/---

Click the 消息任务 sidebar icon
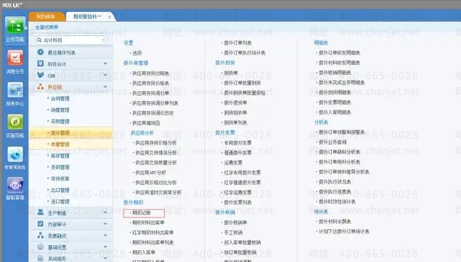click(14, 61)
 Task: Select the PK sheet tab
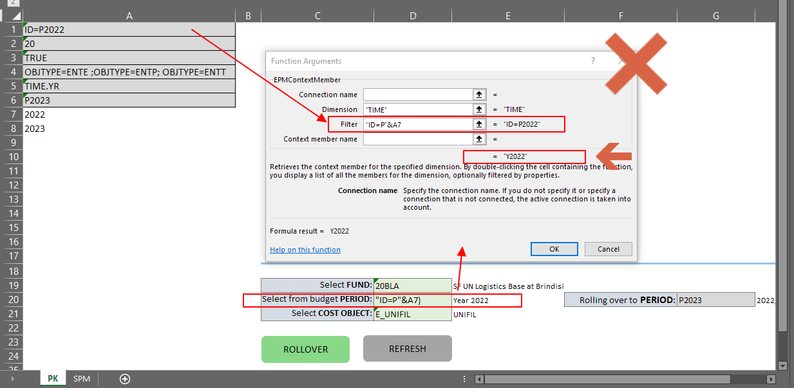click(53, 379)
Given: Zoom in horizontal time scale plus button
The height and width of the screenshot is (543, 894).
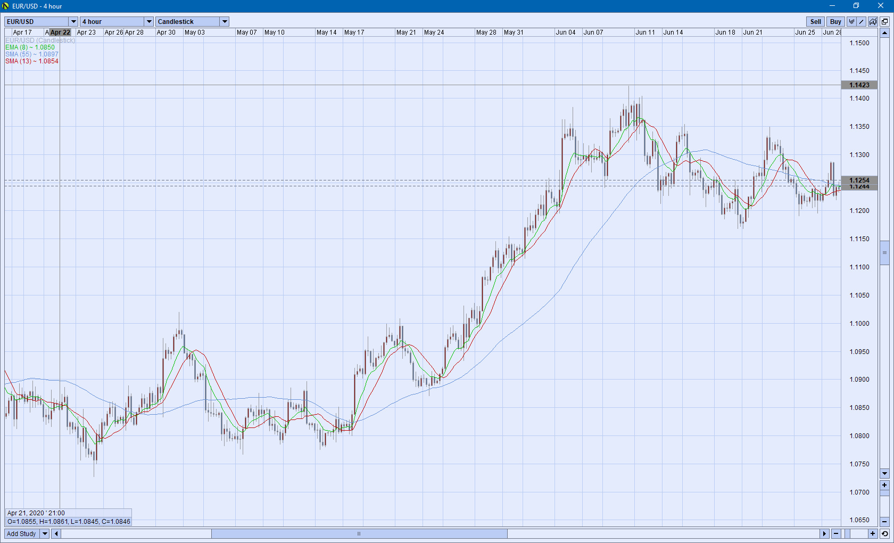Looking at the screenshot, I should (x=873, y=533).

\---

Do this:
Could you set down every one of the lines above word for word, leaving the pictures out of your answer?

Result:
Click the 消息任务 sidebar icon
click(14, 61)
 Task: Select the PK sheet tab
click(53, 379)
Given: Zoom in horizontal time scale plus button
The height and width of the screenshot is (543, 894).
Looking at the screenshot, I should (x=873, y=533).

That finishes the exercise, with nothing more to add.